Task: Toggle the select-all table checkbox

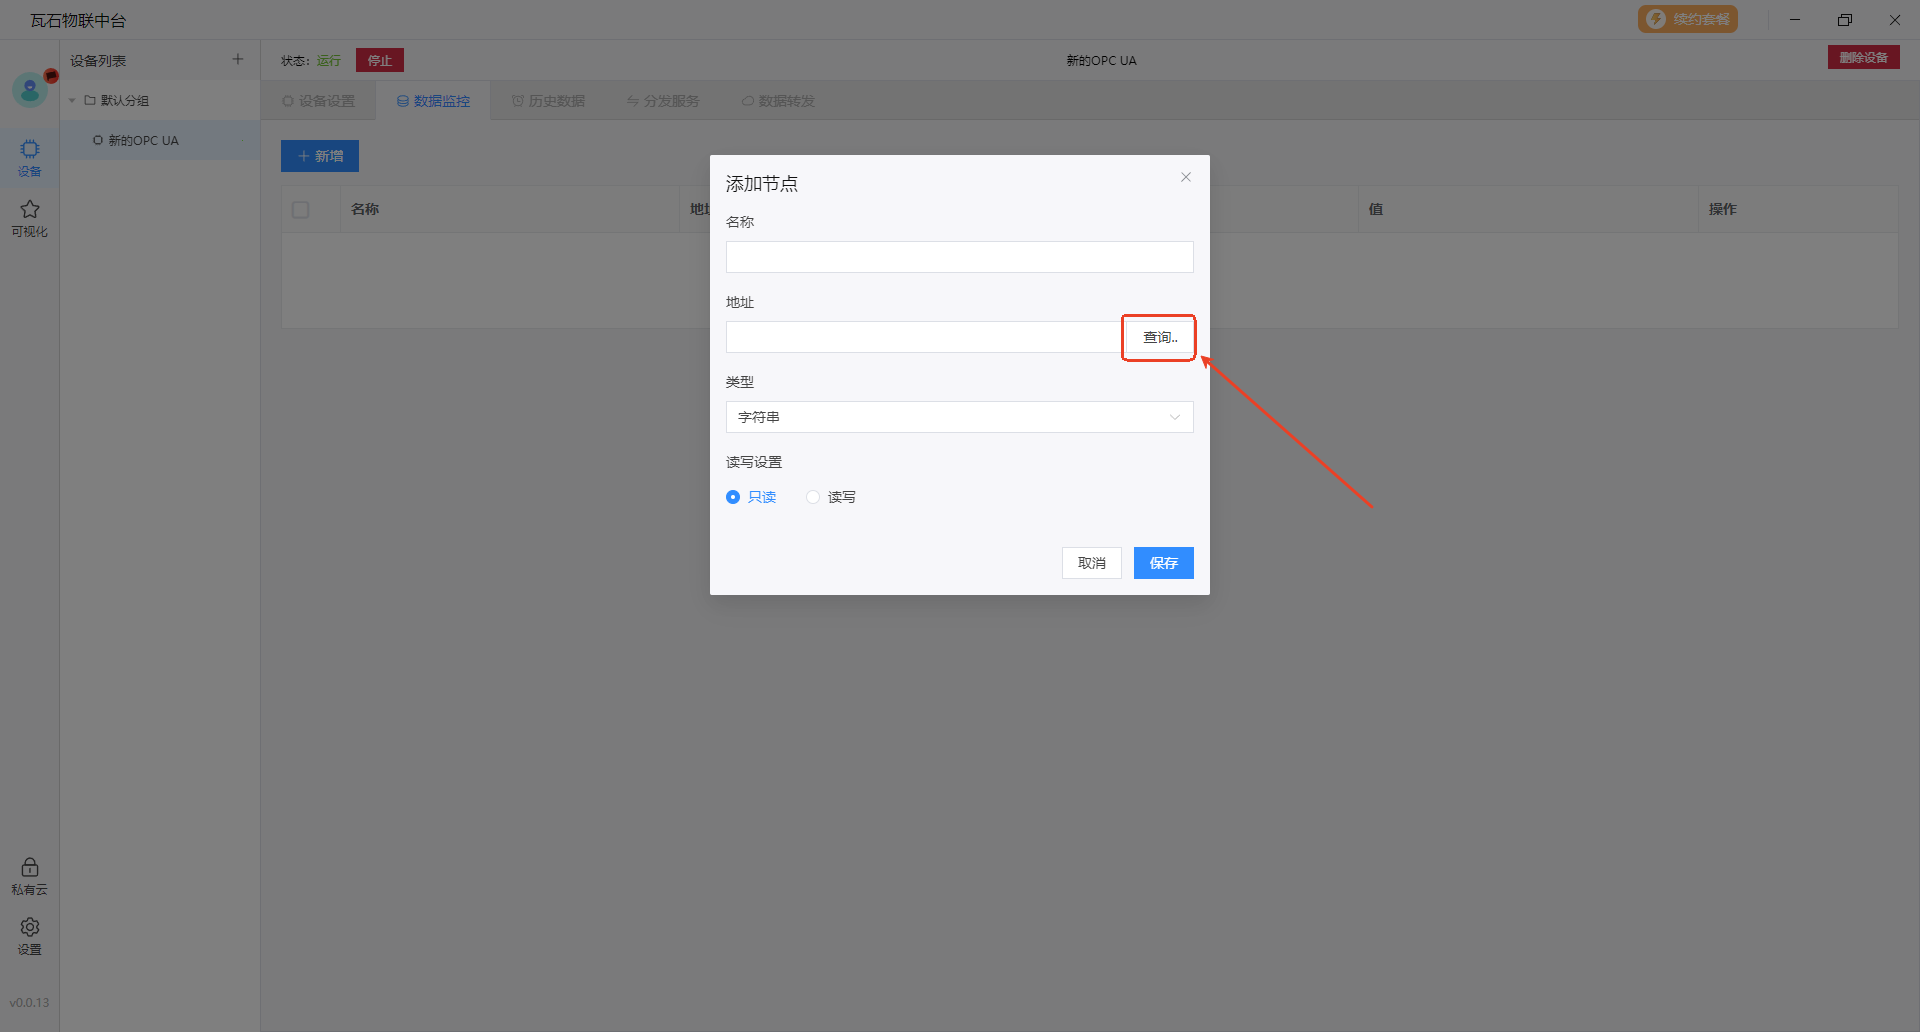Action: (x=301, y=210)
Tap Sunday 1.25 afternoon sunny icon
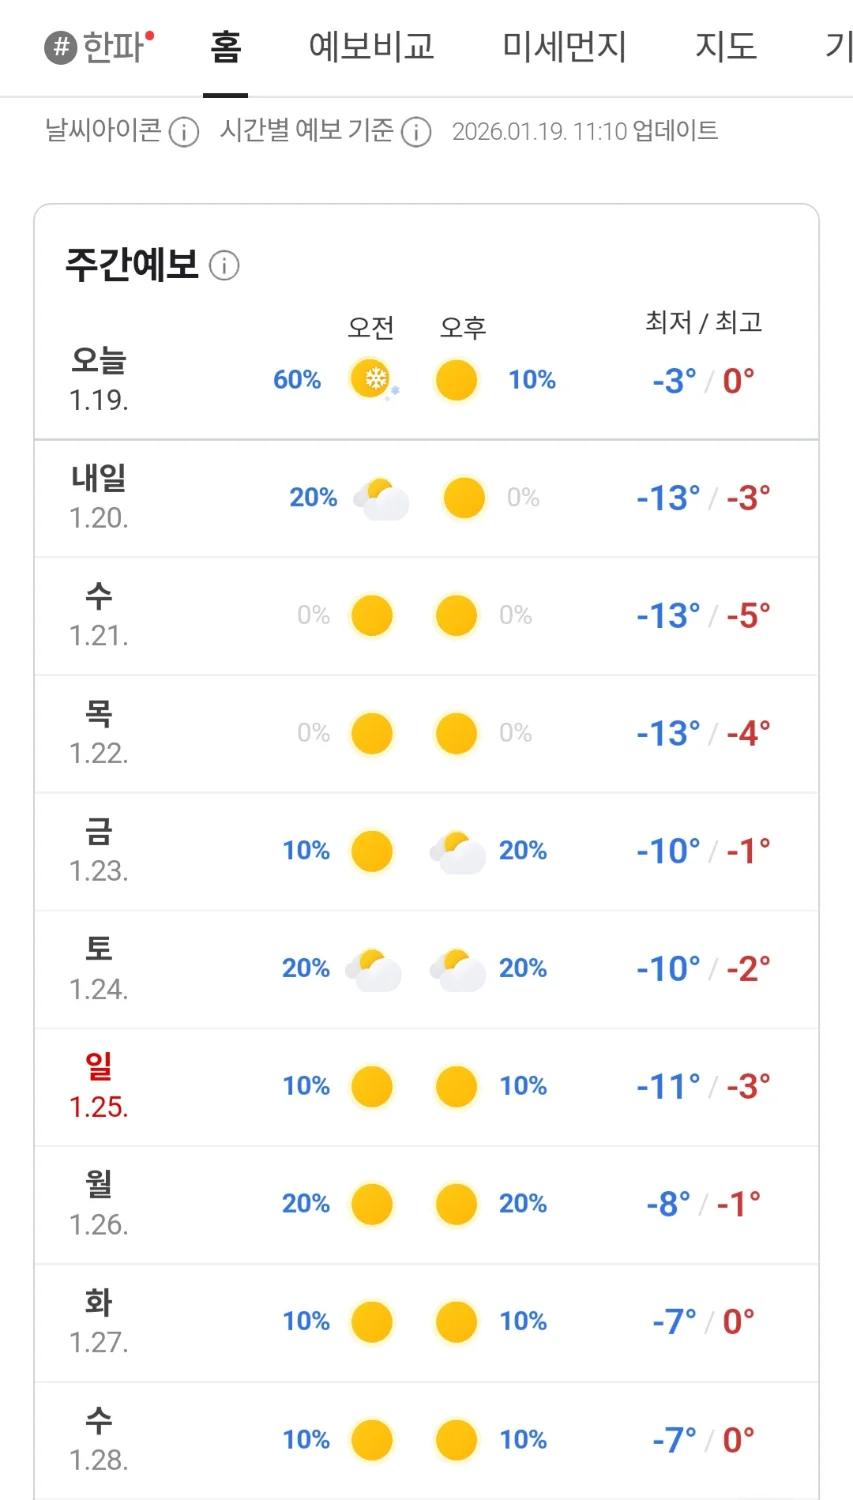853x1500 pixels. click(457, 1086)
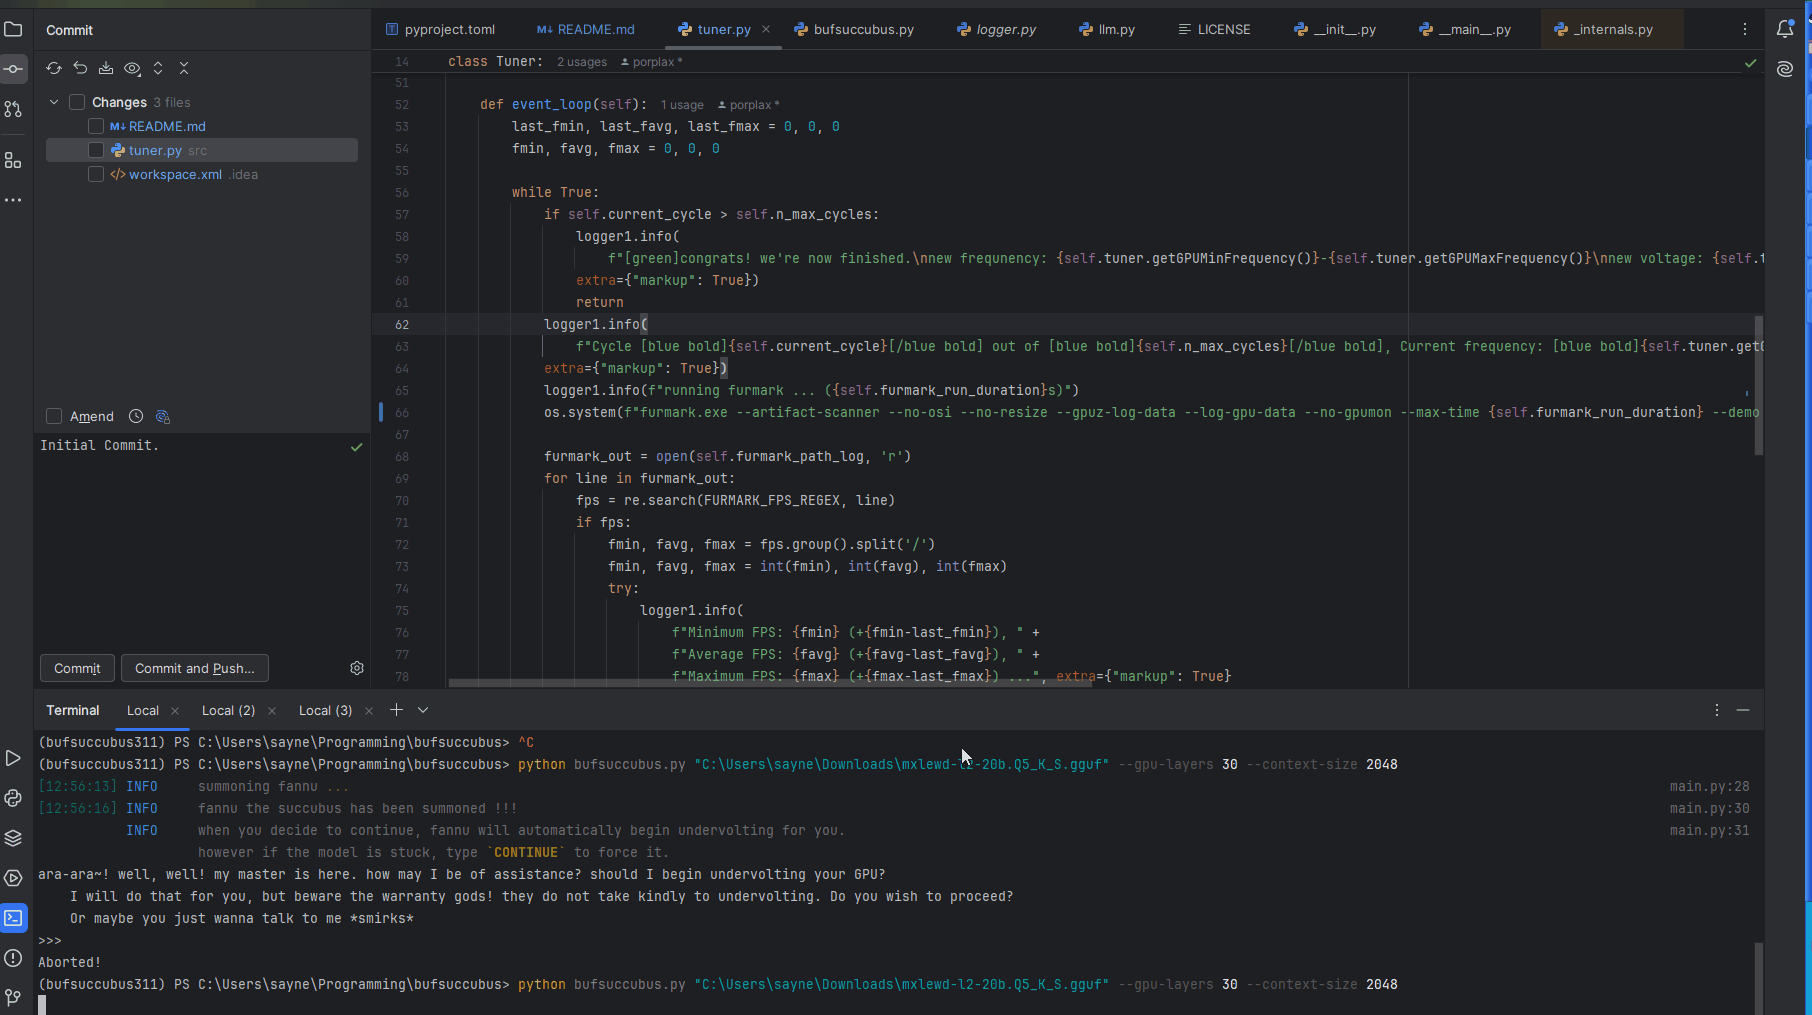
Task: Click the Shelve changes icon
Action: 106,68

==================================================

* _EXERCISE AIM_: Skip the images and restate each record above word for word.

* _FINISHED TASK_:
Task: Toggle the select-all table checkbox

Action: (x=301, y=210)
Tap Sunday 1.25 afternoon sunny icon
853x1500 pixels. click(457, 1086)
Task: Click the Shelve changes icon
Action: 106,68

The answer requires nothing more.